Par jugement du 30 mai 2024, le conseil de prud’hommes a principalement fait droit aux demandes de l’association Les Lumières, a condamné celle-ci à verser diverses sommes à Mme [M] et a débouté cette dernière du surplus de ses demandes.
Par déclaration du 9 juillet 2024, l’association Les Lumières a interjeté appel de ce jugement.
Par conclusions d’incident notifiées par RPVA le 09 octobre 2024, Mme [M] demande au conseiller de la mise en état de :
' ordonner la radiation du rôle de l’appel,
' condamner l’association à lui payer la somme de 1000 euros au titre de l’article 700 du code de procédure civile,
' condamner l’association aux entiers dépens.
Au soutien de ses demandes, Mme [M] fait notamment valoir que :
' suite à une saisie-attribution du 26 juillet 2024, il subsiste un solde exigible et non réglé de 2858,56 euros,
' l’association Les Lumières ne justifie d’aucune conséquence manifestement excessive de l’exécution provisoire ni de l’impossibilité d’exécuter la décision.

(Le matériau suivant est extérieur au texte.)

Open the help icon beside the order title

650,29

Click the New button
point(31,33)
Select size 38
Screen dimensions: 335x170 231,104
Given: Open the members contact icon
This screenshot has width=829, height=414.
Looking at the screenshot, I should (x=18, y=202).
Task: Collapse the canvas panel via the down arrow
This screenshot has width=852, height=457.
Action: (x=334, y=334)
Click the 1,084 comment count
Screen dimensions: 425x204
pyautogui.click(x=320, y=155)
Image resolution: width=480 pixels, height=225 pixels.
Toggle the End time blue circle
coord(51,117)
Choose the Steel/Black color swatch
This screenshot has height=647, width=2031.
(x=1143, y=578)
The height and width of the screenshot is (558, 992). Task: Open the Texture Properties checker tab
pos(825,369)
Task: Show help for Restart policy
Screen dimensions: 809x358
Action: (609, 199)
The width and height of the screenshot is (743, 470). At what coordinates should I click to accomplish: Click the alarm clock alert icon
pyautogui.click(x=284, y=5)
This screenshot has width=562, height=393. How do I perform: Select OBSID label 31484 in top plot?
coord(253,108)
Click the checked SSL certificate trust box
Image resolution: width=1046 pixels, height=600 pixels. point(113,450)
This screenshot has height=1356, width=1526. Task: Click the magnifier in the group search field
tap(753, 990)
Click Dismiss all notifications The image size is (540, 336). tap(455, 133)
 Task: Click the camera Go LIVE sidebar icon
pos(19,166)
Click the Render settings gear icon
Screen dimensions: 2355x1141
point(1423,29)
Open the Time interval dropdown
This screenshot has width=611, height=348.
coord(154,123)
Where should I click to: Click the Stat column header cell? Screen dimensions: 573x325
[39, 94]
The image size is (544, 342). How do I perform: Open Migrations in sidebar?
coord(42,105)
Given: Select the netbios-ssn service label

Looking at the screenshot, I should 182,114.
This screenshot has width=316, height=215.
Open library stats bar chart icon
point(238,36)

Par message adressé par RPVA le 24 octobre 2024, l’association Les Lumières a informé la cour qu’une saisie-attribution avait été réalisée le 26 juillet 2024 sur ses comptes. Elle a saisi le juge de l’exécution en contestation de cette saisie et à titre subsidiaire a sollicité son cantonnement. Elle a demandé un report de l’audience d’incident prévue le 29 octobre 2024 et Mme [M] s’est associée à cette demande de renvoi par courrier adressé par RPVA le 28 octobre 2024.
L’association Les Lumières a notifié ses conclusions responsives le 24 octobre 2024 et a demandé en substance au conseiller de la mise en état de :
' Prononcer un sursis à statuer dans l’attente de la décision du juge de l’exécution,
' Débouter Mme [M] de sa demande de radiation de l’appel,
' Débouter Mme [M] de l’ensemble de ses demandes, fins et conclusions,
' Condamner Mme [M] au règlement de la somme de 1200 euros au titre de l’article 700 du code de procédure civile.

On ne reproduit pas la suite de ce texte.